La isla se convirtió rápidamente en el puerto de exportación dominante de Irán por dos razones. Primero, podía conectarse mediante oleoductos a los principales campos petroleros del suroeste de Irán. Y segundo, su ubicación en aguas profundas la convirtió en uno de los pocos lugares de la costa occidental de Irán que podía acomodar a los nuevos superpetroleros, que en ese momento reducían dramáticamente el costo de transportar petróleo.
Una vez que se construyeron las gigantescas instalaciones de almacenamiento, los muelles y los oleoductos submarinos que alimentaban el terminal, centralizar las exportaciones allí creó eficiencias significativas. El petróleo de múltiples campos podía compartir la misma infraestructura de almacenamiento y carga, reduciendo así los costos operativos generales.
El dominio de Jark en el sistema nacional de exportación de petróleo se reforzó aún más después de la Revolución Islámica de 1979. Esto se debió a que las tensiones regionales y el énfasis de Irán en la autosuficiencia desalentaban el uso de oleoductos que atravesaran países vecinos.
A primera vista, la dependencia de Irán de una sola terminal para casi todas sus exportaciones de petróleo parece una gran vulnerabilidad estratégica. Tampoco existen desafíos operativos significativos que impidan a EE. UU. e Israel destruirla. Sin embargo, paradójicamente, esta es precisamente la razón por la que no ha sido atacado hasta ahora.
Paralizar toda la industria petrolera de Irán durante meses — si no años — destruiría la ya frágil confianza de los mercados financieros en que Trump puede alcanzar sus vagos objetivos de guerra sin causar una interrupción prolongada en la economía global. Algunos analistas predicen que los precios del petróleo podrían dispararse hasta US$150 (£112) por barril si Jark es atacado.
Para poner esa cifra en contexto, la invasión a gran escala de Ucrania por parte de Rusia en 2022 hizo que el crudo Brent superara los US$100 por barril durante cuatro meses. Esta no fue la única causa del aumento de aproximadamente 9% en la inflación observado en ese momento, pero sí fue un factor importante en la crisis del costo de vida que le siguió.
Lanzar un ataque a Jark probablemente expondría la apuesta de Trump al iniciar una guerra contra Irán mientras simultáneamente promete a los consumidores estadounidenses que prácticamente todo se volverá más asequible como un error catastrófico. Los votantes estadounidenses están indicando que la inflación y el costo de vida son sus mayores preocupaciones de cara a las próximas elecciones de medio término en noviembre.

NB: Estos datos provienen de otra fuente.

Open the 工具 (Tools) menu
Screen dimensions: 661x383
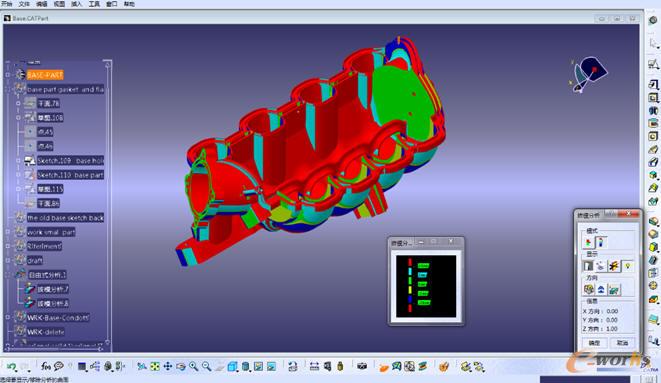[94, 4]
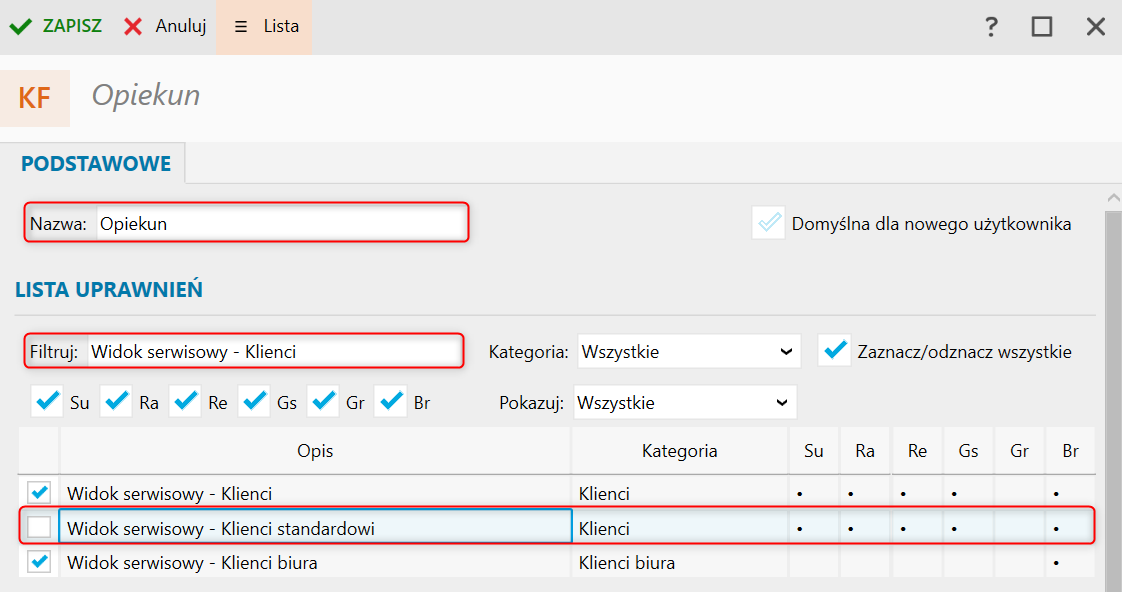1122x592 pixels.
Task: Open the Kategoria dropdown
Action: (689, 351)
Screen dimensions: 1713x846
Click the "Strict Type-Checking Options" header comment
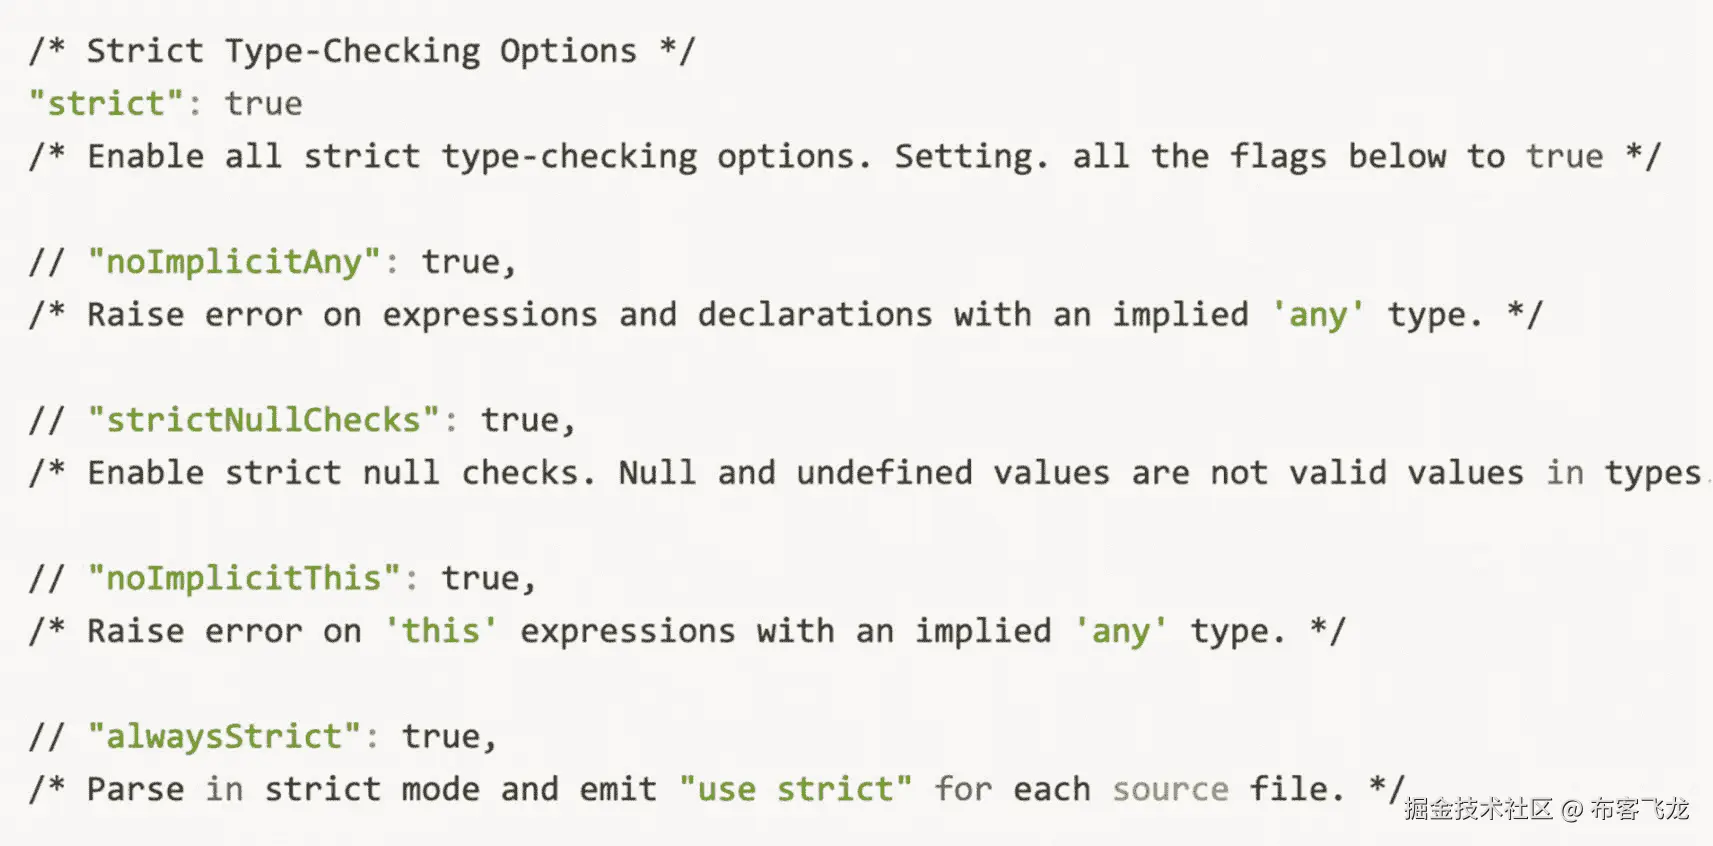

Por supuesto, la intervención de Trump en Irán puede provocar un aumento de precios incluso si EE. UU. no ataca la Isla de Jark. La interrupción más amplia del transporte en el Golfo, en el Estrecho de Ormuz, ya ha causado que los precios del petróleo suban a alrededor de US$100 por barril. Y en su primera declaración desde que se convirtió en líder supremo de Irán, Mojtaba Jamenei prometió seguir bloqueando la vía navegable.
Pero al menos por el momento, Trump parece darse cuenta de que la Isla de Jark debe permanecer intacta si quiere preservar la ya débil noción de que puede terminar esta guerra de una manera que pueda presentar como un éxito — lo cual cada vez parece más una degradación de Irán, pero sin obligarlo a capitular — sin causar un dolor económico a largo plazo para los estadounidenses.

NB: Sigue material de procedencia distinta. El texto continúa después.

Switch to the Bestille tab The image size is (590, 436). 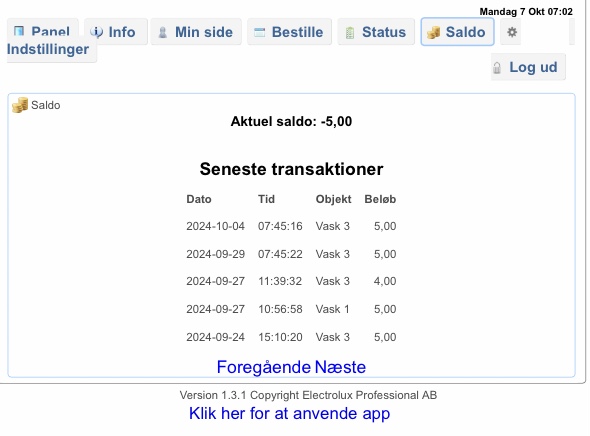pyautogui.click(x=289, y=32)
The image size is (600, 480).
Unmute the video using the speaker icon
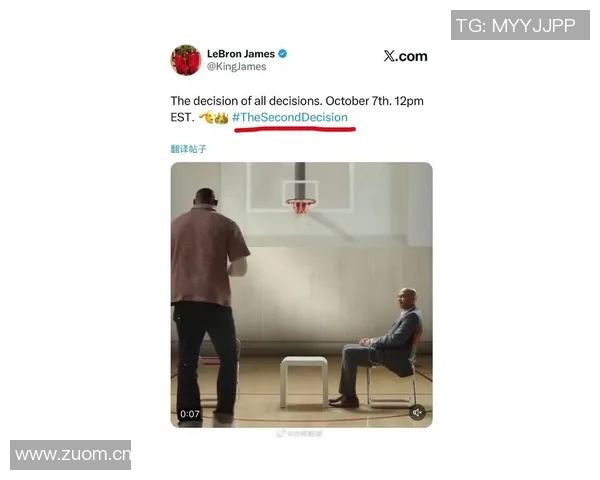coord(417,412)
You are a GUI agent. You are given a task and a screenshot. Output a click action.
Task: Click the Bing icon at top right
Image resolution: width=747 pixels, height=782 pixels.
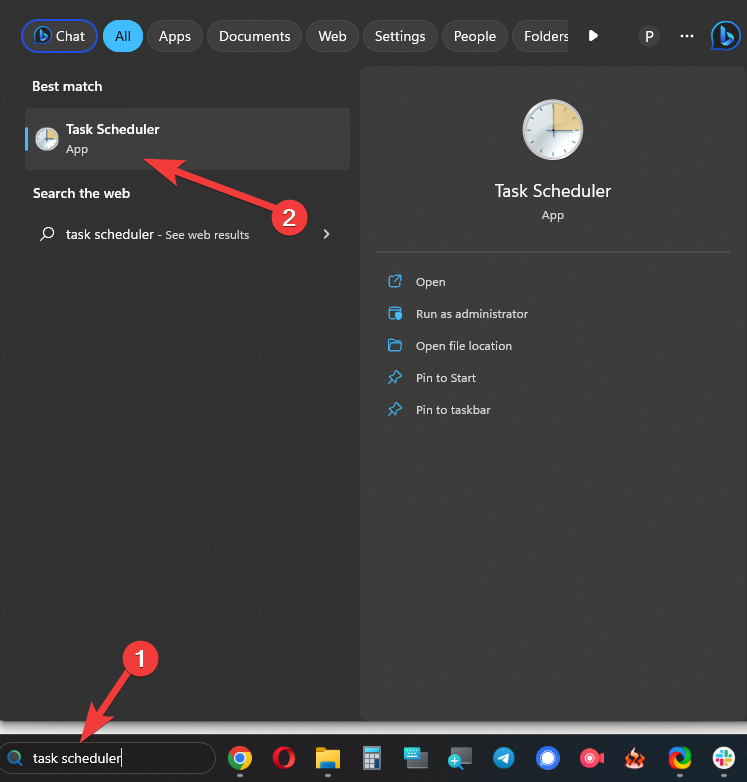pos(724,36)
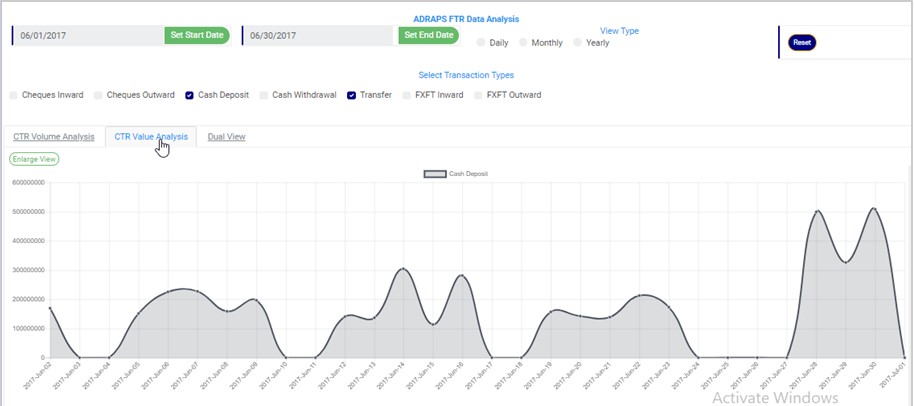The height and width of the screenshot is (406, 914).
Task: Click the Set Start Date button
Action: tap(196, 35)
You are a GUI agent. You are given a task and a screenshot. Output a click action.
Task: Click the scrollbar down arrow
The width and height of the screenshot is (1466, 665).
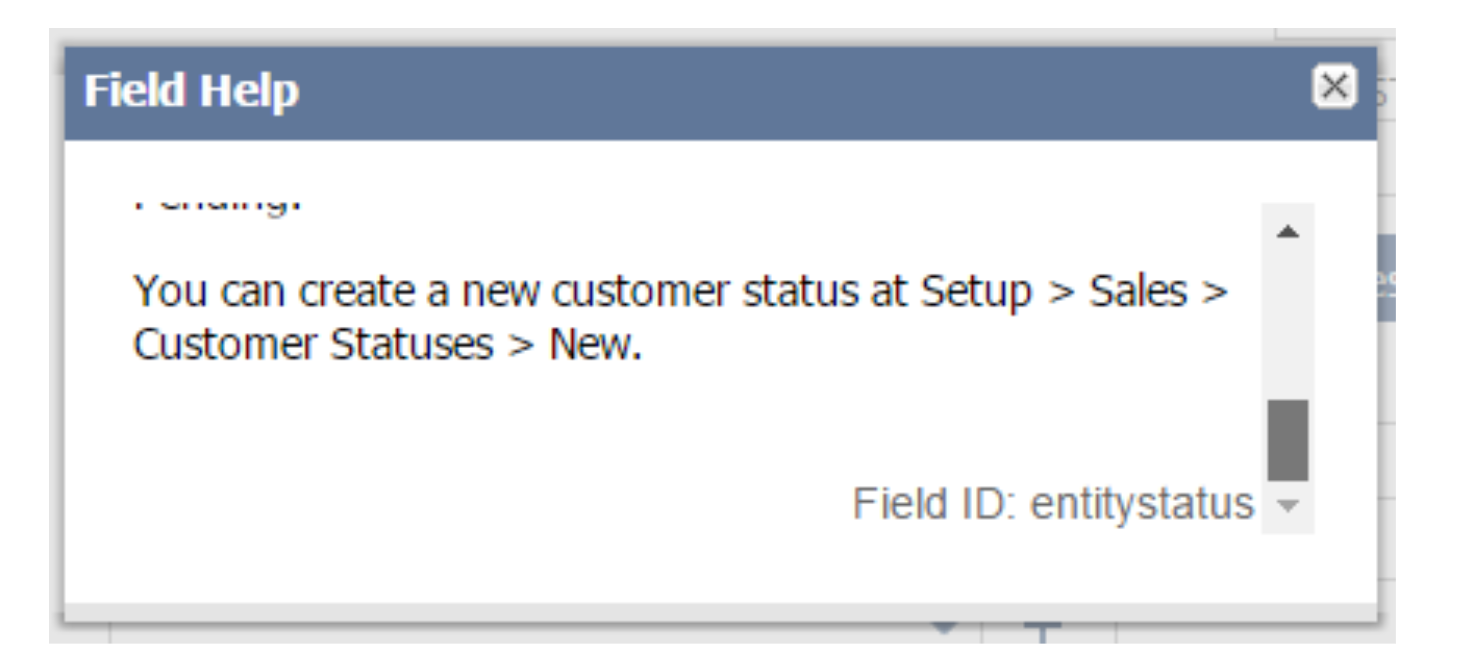[1288, 505]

Otro factor que impide a EE. UU. destruir Jark es que causaría un daño duradero a la economía iraní. Esto socavaría cualquier pretensión de que Trump actúa en interés del pueblo iraní, como ha afirmado, ya que cualquier nuevo gobierno estaría financieramente paralizado si el régimen colapsara.
Así que la Isla de Jark permanece intacta por ahora. Esto se debe, en gran parte, a la contradicción fundamental entre los objetivos de Trump en Irán y los costos políticos y económicos que está dispuesto a asumir en su búsqueda.